No Place To Go, at Two River Theater through November 4, is essentially a one-man show. While writer/performer Ethan Lipton is backed on stage by three talented musicians, the 90-minute quasi-musical odyssey about coping with job loss is singular to him, and therein lies its primary flaw. He is so specific in detailing his own predicament that a presumably intended universality is MIA. One must care about Lipton on a personal level to commiserate with his situation, and I, for one, don’t even know the man. (I suspect his whining would try even a friend’s patience.)
Sure, we’ve all lost jobs, and the outsourcing that Lipton relates and sings about isn’t uncommon, but the self-indulgent litany becomes real boring real quick. It’s not just that the subject matter is depressing, which it is, but in the telling, the dour performer casts a pall over the room. Not once in the 90 minutes does any one on stage crack a smile. Not once.
Lipton’s un-named “information processing” company announces it is re-locating (to Mars, he dubs the new location), leaving him without “a place to go in the morning” (cue a song). Moving with the company is an option, but Lipton, in a somber monologue, rejects that choice, choosing instead to stay behind to close-up shop and be like “the final sandwich in the conference room” (another song cue).
There’s plenty more content, if not variety. We hear a little about Lipton’s long-suffering wife Heather, a bit more about his co-worker Dave, and quite a bit about Mark, a Catholic “mensch from Brooklyn” (yet another) who died of some undisclosed illness. Mark seems like a good guy who died too young, but his connection to this story is tenuous at best.
The proceedings alternate between spoken and sung narration. Lipton wrote the words, including the prosaic lyrics, and co-wrote the music, which is salvaged by the nifty little band: Vito Dieterle on saxophone, Eben Levy on guitar (and electronic sideman); and Ian M. Riggs, upright bass and acoustic guitar. (Lipton’s attempt to be ‘down’ with the band, including a stab at rap, is ludicrous.)
It’s all overseen by director Leigh Silverman, whose laudable credits on and off Broadway far outweigh this lapse in judgment.

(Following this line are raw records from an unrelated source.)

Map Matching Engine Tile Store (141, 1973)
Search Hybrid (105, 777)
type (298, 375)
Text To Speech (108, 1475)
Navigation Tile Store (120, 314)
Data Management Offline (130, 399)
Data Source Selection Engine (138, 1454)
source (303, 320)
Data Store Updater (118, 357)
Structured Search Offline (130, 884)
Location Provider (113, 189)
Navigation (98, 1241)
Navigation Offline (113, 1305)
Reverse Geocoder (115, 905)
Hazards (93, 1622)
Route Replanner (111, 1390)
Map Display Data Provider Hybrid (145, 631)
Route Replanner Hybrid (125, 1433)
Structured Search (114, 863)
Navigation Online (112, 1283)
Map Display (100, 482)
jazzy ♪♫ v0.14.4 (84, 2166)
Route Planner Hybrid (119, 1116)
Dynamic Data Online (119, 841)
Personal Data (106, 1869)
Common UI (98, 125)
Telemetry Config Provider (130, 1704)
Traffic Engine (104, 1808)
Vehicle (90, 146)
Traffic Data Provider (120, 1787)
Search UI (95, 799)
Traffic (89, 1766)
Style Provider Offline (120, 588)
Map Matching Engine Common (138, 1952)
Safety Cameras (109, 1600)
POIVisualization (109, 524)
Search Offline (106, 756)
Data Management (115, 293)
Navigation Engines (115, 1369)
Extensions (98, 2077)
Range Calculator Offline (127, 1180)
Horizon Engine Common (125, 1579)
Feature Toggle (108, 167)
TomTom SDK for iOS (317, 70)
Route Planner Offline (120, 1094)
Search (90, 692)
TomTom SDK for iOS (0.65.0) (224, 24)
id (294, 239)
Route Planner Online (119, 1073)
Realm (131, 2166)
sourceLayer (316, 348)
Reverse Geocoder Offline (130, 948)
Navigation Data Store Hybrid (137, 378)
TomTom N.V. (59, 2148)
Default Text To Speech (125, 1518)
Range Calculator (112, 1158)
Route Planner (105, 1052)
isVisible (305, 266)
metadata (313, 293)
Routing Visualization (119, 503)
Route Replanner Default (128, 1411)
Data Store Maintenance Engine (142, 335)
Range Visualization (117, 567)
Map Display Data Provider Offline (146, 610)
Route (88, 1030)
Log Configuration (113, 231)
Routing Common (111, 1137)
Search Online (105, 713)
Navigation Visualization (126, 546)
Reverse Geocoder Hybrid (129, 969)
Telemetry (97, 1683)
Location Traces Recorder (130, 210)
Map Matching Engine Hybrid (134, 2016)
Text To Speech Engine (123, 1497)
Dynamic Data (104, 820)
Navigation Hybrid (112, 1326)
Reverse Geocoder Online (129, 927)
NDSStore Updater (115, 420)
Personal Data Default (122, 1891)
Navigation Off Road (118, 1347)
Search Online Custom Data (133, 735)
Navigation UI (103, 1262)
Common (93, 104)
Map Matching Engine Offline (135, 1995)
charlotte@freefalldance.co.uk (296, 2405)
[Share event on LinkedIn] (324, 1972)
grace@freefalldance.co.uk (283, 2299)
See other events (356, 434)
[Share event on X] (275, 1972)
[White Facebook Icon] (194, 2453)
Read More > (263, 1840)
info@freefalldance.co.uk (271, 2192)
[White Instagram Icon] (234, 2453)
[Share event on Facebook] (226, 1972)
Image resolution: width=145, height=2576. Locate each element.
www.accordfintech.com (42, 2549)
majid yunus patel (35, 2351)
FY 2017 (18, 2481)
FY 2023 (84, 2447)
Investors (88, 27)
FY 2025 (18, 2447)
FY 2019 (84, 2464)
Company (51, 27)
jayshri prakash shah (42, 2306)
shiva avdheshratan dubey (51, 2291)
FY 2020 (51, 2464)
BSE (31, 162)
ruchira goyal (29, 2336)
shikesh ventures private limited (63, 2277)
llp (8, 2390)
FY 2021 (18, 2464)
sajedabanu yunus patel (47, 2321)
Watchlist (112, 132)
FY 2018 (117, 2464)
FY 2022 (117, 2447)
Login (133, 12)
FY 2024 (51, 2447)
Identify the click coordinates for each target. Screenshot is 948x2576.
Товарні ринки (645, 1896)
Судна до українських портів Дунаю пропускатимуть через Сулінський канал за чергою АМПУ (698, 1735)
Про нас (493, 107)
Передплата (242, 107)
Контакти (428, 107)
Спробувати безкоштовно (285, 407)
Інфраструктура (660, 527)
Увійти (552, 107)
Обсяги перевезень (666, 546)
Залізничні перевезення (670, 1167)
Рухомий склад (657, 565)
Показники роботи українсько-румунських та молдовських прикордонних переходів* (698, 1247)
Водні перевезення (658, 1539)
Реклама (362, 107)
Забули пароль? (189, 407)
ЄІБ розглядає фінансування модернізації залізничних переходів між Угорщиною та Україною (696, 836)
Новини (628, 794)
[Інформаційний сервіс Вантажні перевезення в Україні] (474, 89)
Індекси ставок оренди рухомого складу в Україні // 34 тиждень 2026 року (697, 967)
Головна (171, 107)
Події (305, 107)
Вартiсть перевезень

Two River’s flexible Huber black-box space is cleverly configured into a cabaret with tables that seat four (barely) with a pre-show cash-menu that features sandwiches (ours were pretty good) and a couple of apparently zapped entrees.
With the dining amenity in mind, a mid-show song is totally inappropriate. That song’s title and repeatedly enunciated phrase is, no lie, “Shit Storm.” The temptation to elaborate from there on No Place To Go is barely resistible.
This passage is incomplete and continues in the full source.